→ **Extract provided**:
——————

In a third corner are the “Old Boys” (yes, they call themselves that), the school’s close-knit alumni network. Among the school’s alumni are Benno Schmidt, the former president of Yale; and Tony Gardner, the former U.S. ambassador to the European Union. (The group also once included George Plimpton, as well as Peter Matthiessen, James Merrill, Avery Dulles, and Louis Auchincloss.) There are around 2,800 living Old Boys, and their leaders are trying hard to make peace between the board and the parents. But it hasn’t been easy.
In the middle of the ring is Stuart Johnson III, who has been St. Bernard’s headmaster for 35 years. That’s a long time, but it’s not without precedent at the school, which was founded in 1904 by John Jenkins, a Cambridge-educated Brit who served as headmaster for the next 45 years. His successor served for 22 years. Johnson started as a seventh-grade homeroom teacher in 1978 after graduating from St. Albans School, in Washington, and from Exeter and Yale. He became headmaster in 1985.

——————

→ **Data provided**:
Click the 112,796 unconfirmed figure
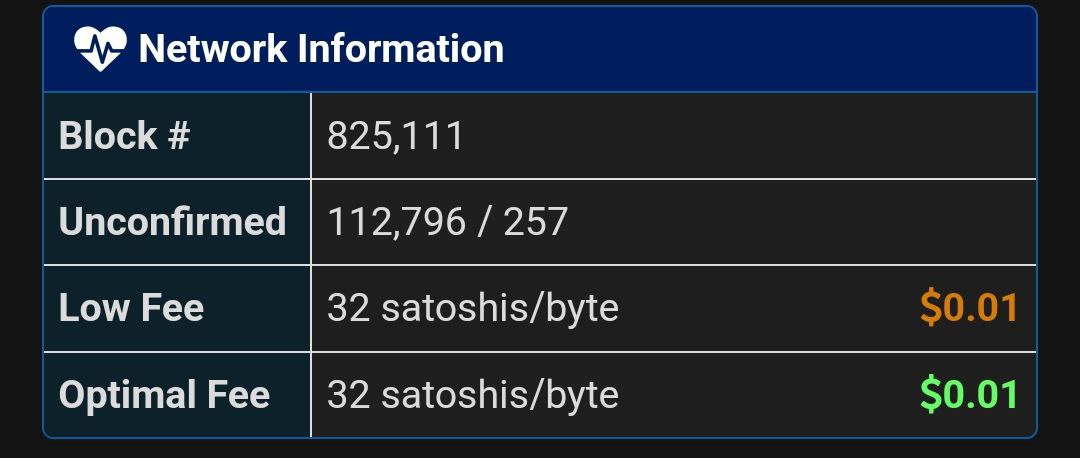This screenshot has height=458, width=1080. (396, 222)
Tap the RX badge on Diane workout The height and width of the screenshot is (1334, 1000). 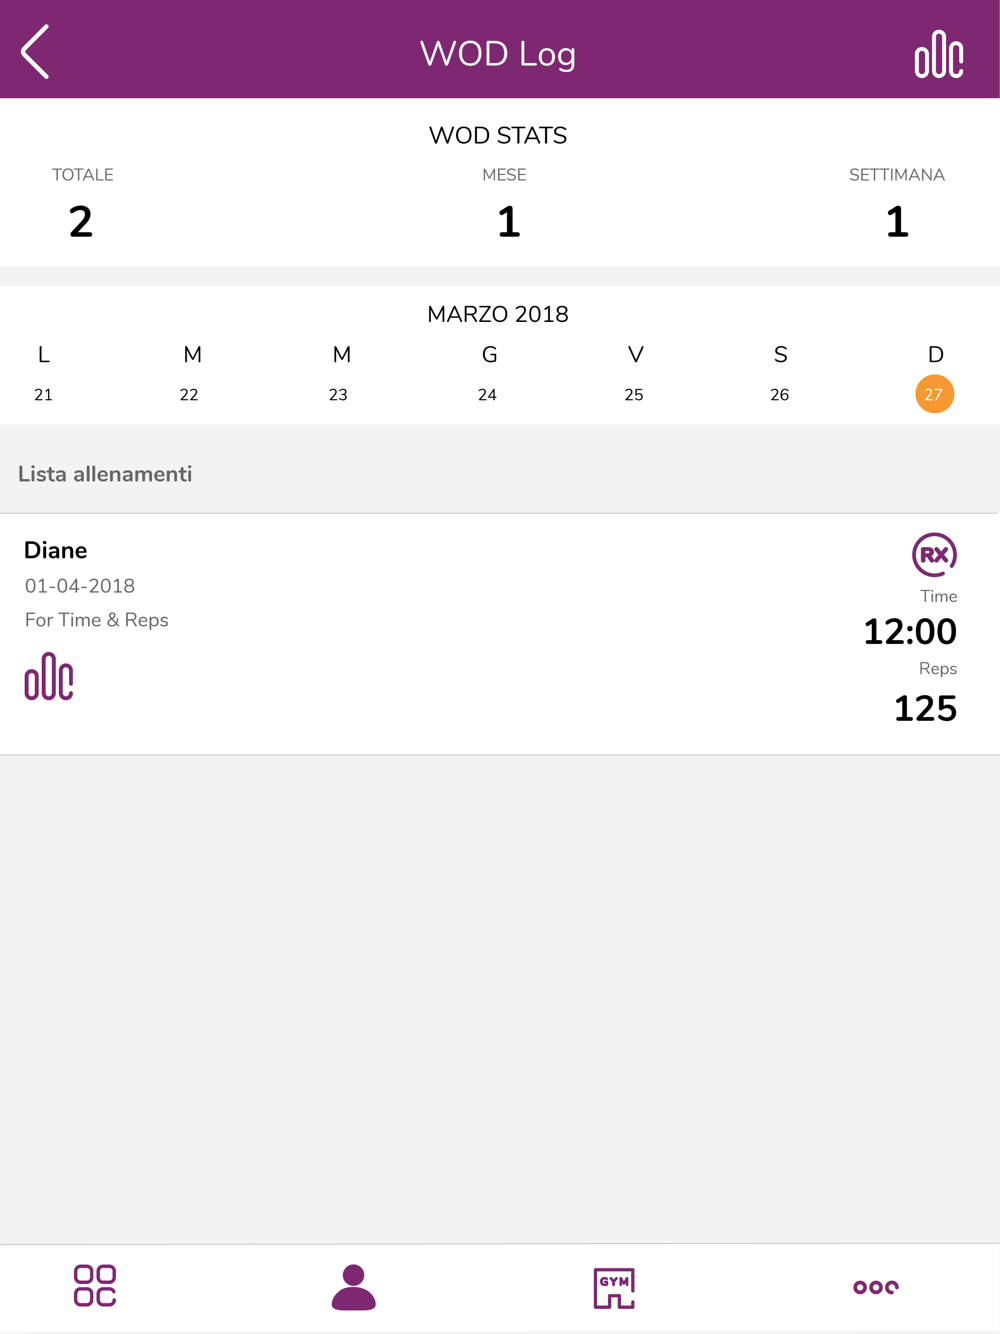coord(934,555)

——————

→ **Exercise requirements**: Decide whether each statement agrees with the passage about St. Bernard's, answering yes or no and quoting the words from the passage that settle it. 1. The school was founded in 1904. 2. Stuart Johnson III became headmaster in 1978. 3. There are around 2,800 living Old Boys. The listing is separate material from the St. Bernard's passage.

→ **Answer for this exercise**:
1. Yes: "founded in 1904 by John Jenkins"
2. No: "He became headmaster in 1985."
3. Yes: "There are around 2,800 living Old Boys"